Early and “speedy” access to medicines: this is the prevailing theme in the EU legislative bodies at the moment. The Council is currently reviewing the existing mechanisms of early access such as conditional approval, compassionate use, and approval under exceptional circumstances. The risks are that very expensive medicines will enter the market faster on fewer reliable clinical trial data and a higher chance of unforeseen adverse effects.

Convergence of evidence requirements: in the spirit of “early dialogues”, industry pushes for a convergence of criteria in relation to market approval, the health technology assessment and the reimbursement phase employed by the different organisations in charge of these stages. Moreover, they highlight the primacy of the European Medicines Agency (EMA) as they do not wish to face additional hurdles from national regulatory authorities. This way they can predict what is coming up and how to tailor the different evaluation stages to their capacity.

Pricing & reimbursement decisions: this is probably the most important stage as it determines patients’ access to a treatment. Market approval is (or at least should be) based on scientific criteria in order to evaluate the efficacy, quality and safety of a drug. This makes it de facto more predictable i.e. more manageable. On the contrary, pricing & reimbursement is and has always been a political decision based on a different set of criteria.

HTA bodies: these are crucial for evaluating the added therapeutic value of new medicines. Therefore, HTA bodies are increasingly regarded as gatekeepers against the flood of me-too medicines that offer modest or no real therapeutic value but usually cost a fortune to public health systems in Europe and beyond. The more HTA’s role grows as part of the regulatory framework, the more they are targeted by pharma. This is due to the HTA’s distinct and instrumental role in introducing the concept of “therapeutic added value” into the market authorization procedure. This concept signals a higher threshold for the entry of new truly innovative medicines. The EMA –whose independence and capacity to control conflicts of interest are doubtful- is currently running pilot projects on adaptive licensing and parallel scientific advice that may a) threaten HTA bodies’ independence, b) weaken the regulatory framework, and c) lower safeguards.

Cost-effective, synergies between all stakeholders: emphasis is placed on cost-effectiveness against cost-benefit analyses. Moreover, industry and the EMA’s pilot projects aim to redesign the traditional licensing path with a view to putting their products earlier on the market while relying on fewer clinical data. It is worrisome that the language used in adaptive pathways (initially named adaptive licensing) widens the scope for the entry of new medicines referring to all medicines and not only those to treat unmet medical needs.

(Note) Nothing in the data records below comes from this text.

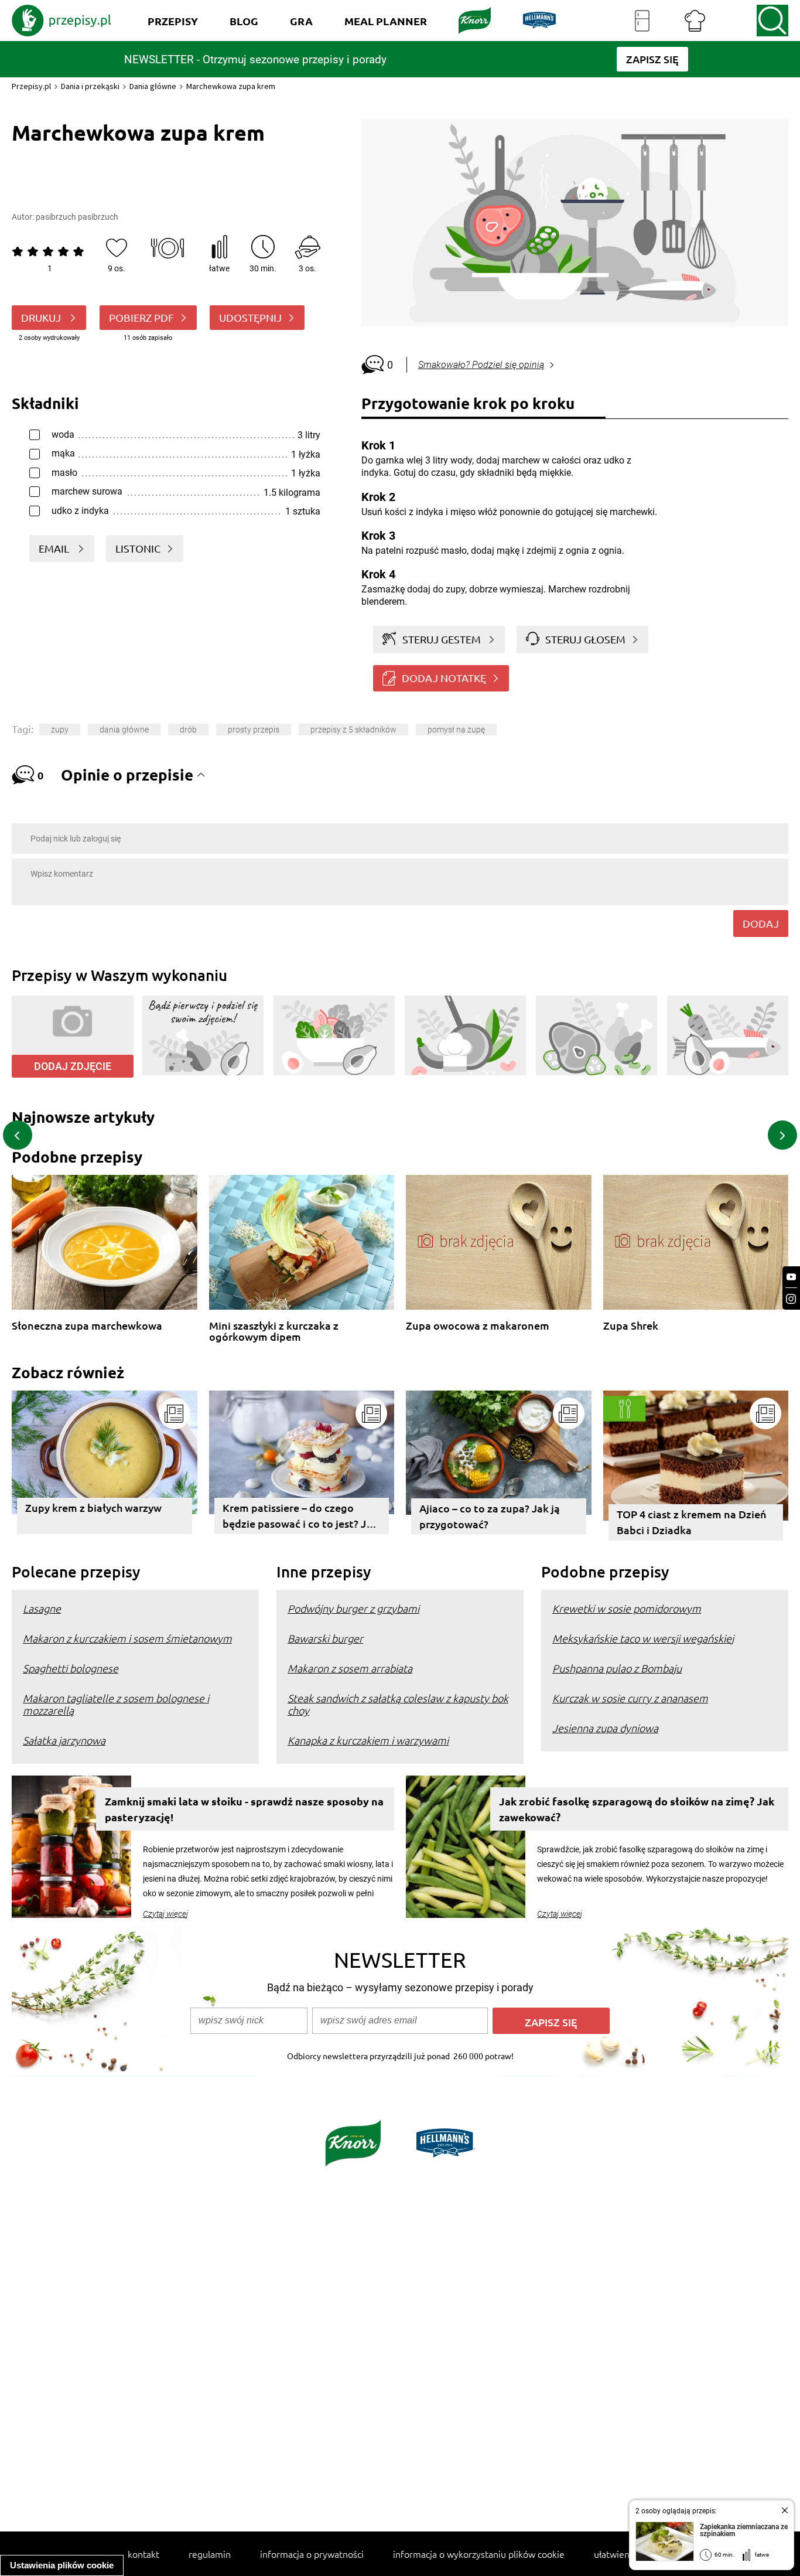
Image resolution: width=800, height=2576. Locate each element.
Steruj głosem (585, 639)
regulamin (210, 2553)
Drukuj (42, 317)
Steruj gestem (441, 639)
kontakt (143, 2553)
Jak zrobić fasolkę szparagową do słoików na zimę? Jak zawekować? (636, 1809)
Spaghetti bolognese (70, 1668)
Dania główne (152, 86)
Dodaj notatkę (444, 678)
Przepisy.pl (31, 86)
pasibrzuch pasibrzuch (77, 217)
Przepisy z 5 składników (353, 729)
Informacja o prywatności (312, 2553)
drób (188, 729)
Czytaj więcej (165, 1914)
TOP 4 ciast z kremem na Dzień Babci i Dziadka (692, 1521)
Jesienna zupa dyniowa (605, 1728)
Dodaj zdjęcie (72, 1066)
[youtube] (791, 1277)
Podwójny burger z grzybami (353, 1608)
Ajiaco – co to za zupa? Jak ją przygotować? (489, 1516)
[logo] (61, 20)
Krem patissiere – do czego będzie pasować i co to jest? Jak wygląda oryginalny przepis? (300, 1517)
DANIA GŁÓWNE (124, 729)
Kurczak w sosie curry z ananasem (630, 1698)
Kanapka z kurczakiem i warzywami (368, 1740)
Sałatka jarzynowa (64, 1740)
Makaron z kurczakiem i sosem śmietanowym (127, 1638)
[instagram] (791, 1299)
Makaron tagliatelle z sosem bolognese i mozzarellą (116, 1704)
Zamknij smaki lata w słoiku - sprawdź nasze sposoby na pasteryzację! (244, 1809)
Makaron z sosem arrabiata (350, 1668)
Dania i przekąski (90, 86)
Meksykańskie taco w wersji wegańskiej (643, 1638)
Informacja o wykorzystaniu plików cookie (479, 2553)
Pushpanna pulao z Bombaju (617, 1668)
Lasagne (42, 1608)
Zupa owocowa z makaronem (477, 1326)
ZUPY (60, 729)
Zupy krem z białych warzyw (93, 1507)
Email (55, 548)
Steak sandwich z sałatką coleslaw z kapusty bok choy (398, 1704)
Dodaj (761, 923)
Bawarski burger (325, 1638)
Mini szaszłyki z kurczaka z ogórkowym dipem (274, 1331)
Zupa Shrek (630, 1326)
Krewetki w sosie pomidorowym (626, 1608)
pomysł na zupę (456, 729)
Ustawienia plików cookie (62, 2565)
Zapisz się (551, 2022)
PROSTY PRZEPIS (253, 729)
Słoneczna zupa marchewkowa (87, 1326)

Views on early access vary considerably among EU member states as there are economic concerns especially for those where full reimbursement of treatments is foreseen. That is why, when it comes to HTA, they favour closer cooperation but wish to keep the final assessment on the added value strictly on a national level and oppose any efforts towards a single European HTA. In the meantime, the European Commission has announced that it will conduct a study to compare how member states implement the various early-access schemes-they want to make sure that there is no market distortion, referring to off-label use. The role of patient associations in this debate cannot be overlooked. They are often encouraged by pharmaceutical companies to put pressure on governments to demand early access to treatments as is the case with the seemingly private Dutch initiative presented via mytomorrows.com which is heavily propagated in the Council by the Netherlands.

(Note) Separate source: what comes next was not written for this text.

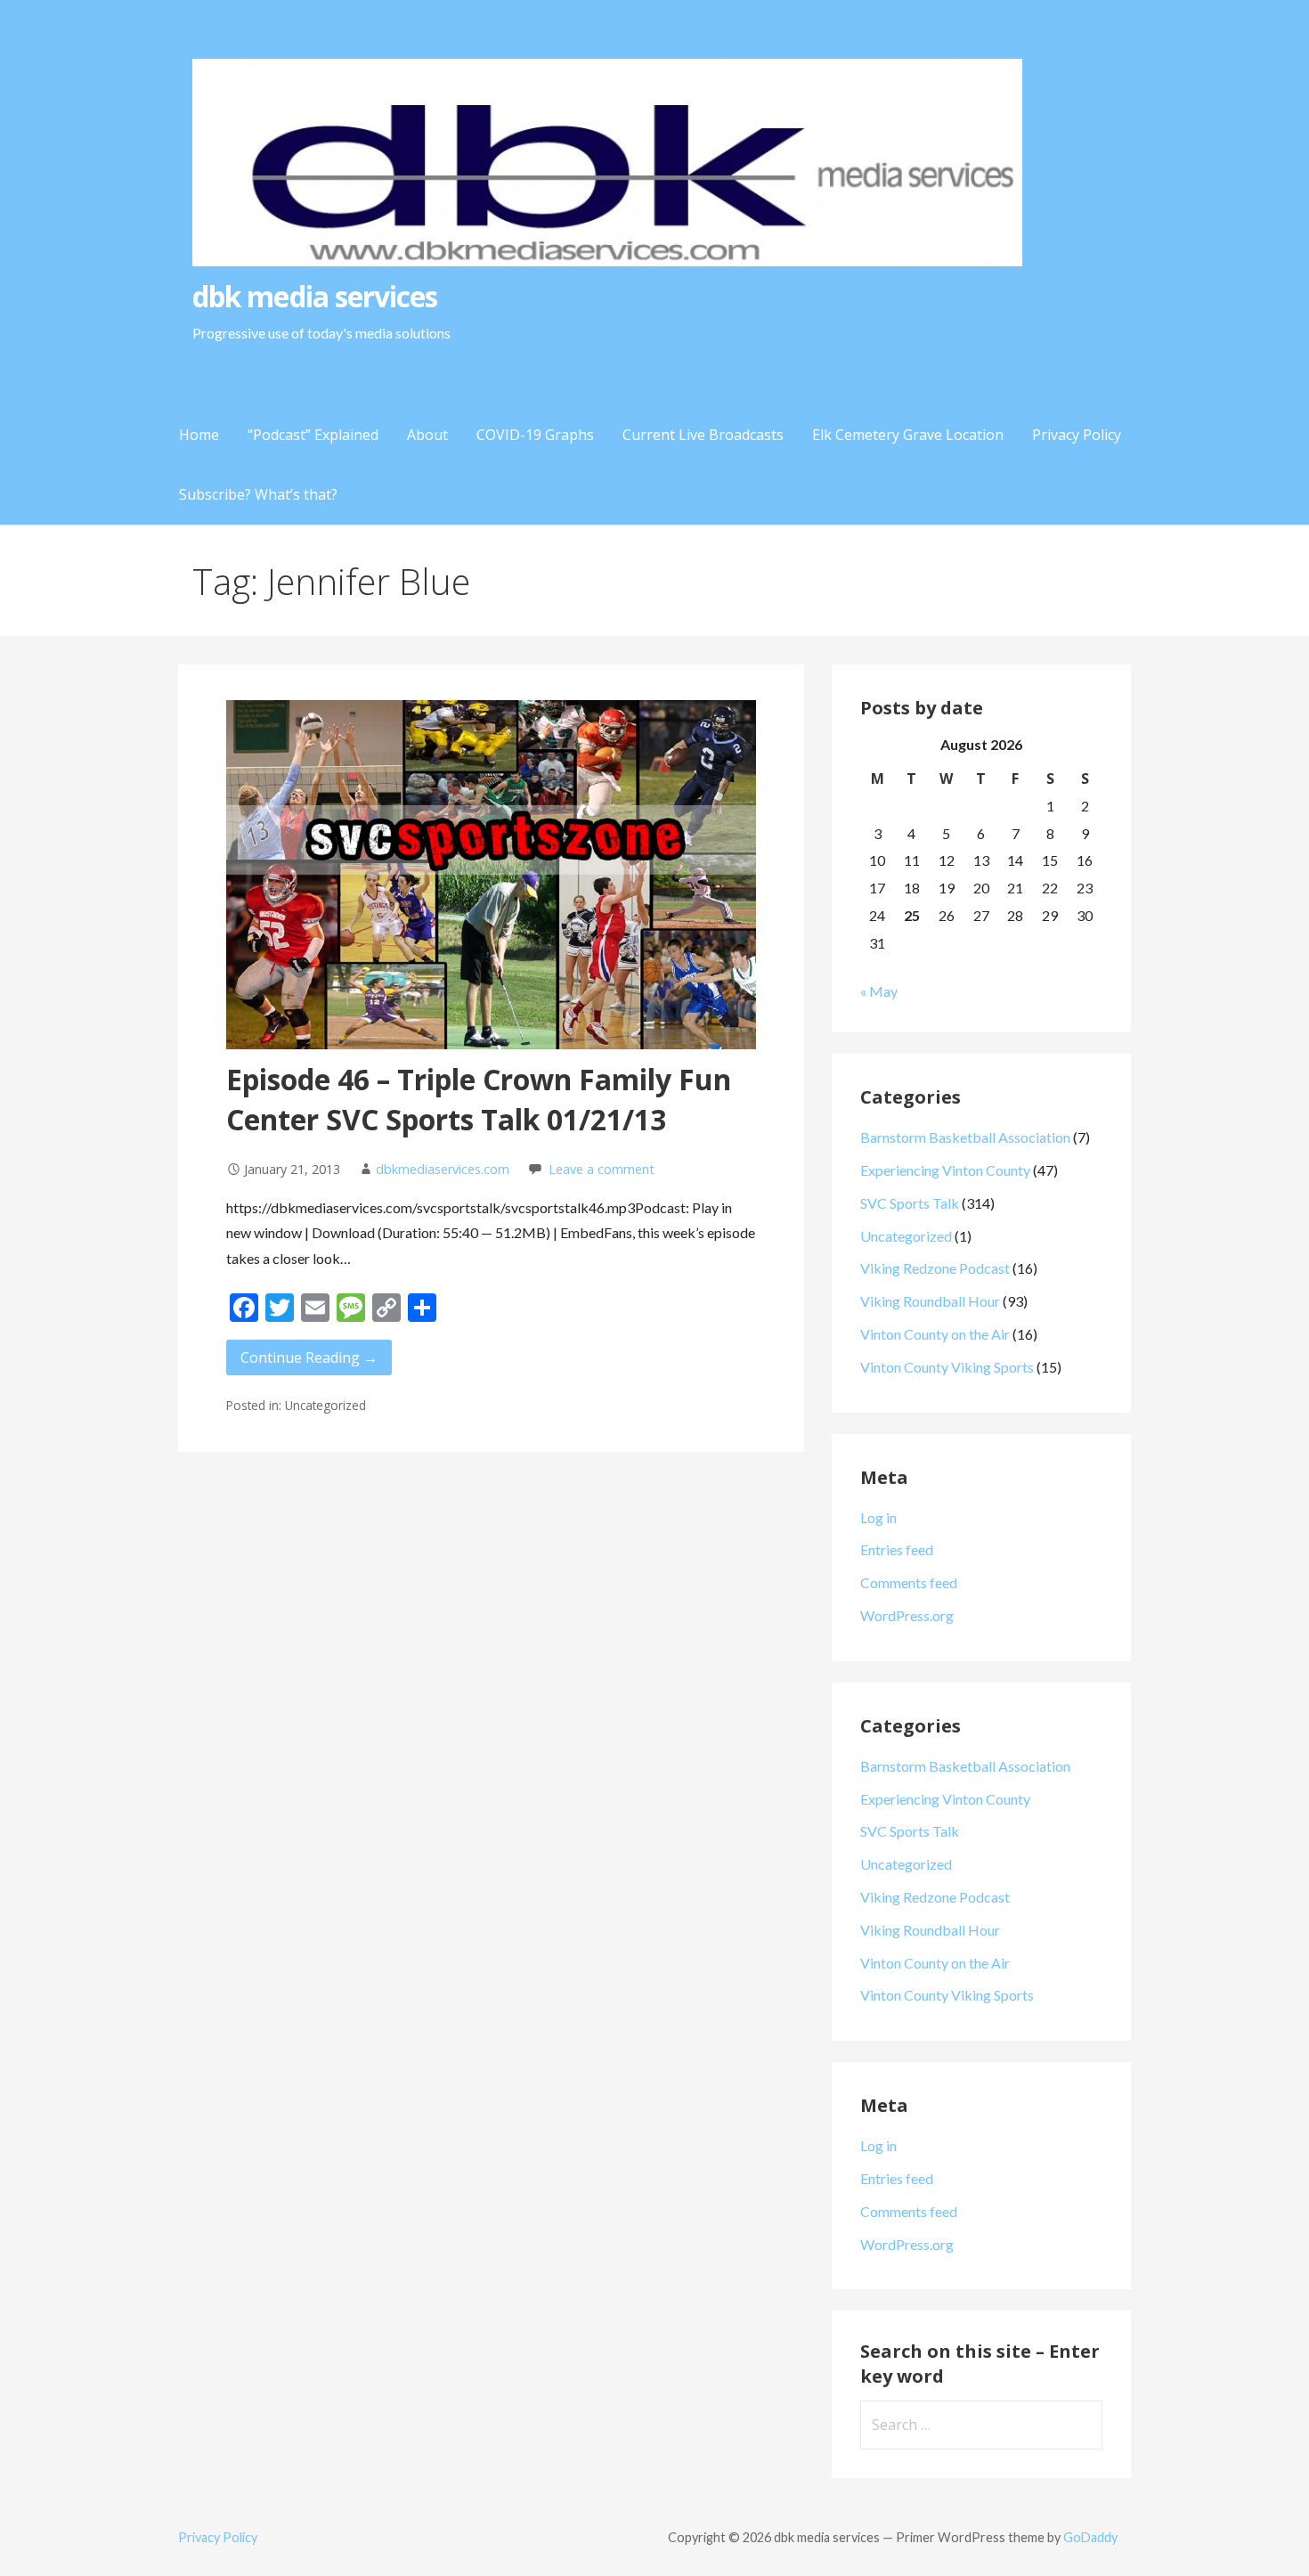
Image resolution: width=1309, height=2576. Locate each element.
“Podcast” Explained (313, 434)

There may be no new attention-grabbing legislation coming up but all of these initiatives and pilot projects need to be closely monitored as they influence ongoing debate and most importantly future legislation. On the whole, should pharma’s strategy be successful, it will result in an ever closer incestuous cooperation between the regulator and the regulated where any independent scrutiny of new medicines and their prices could be seriously weakened.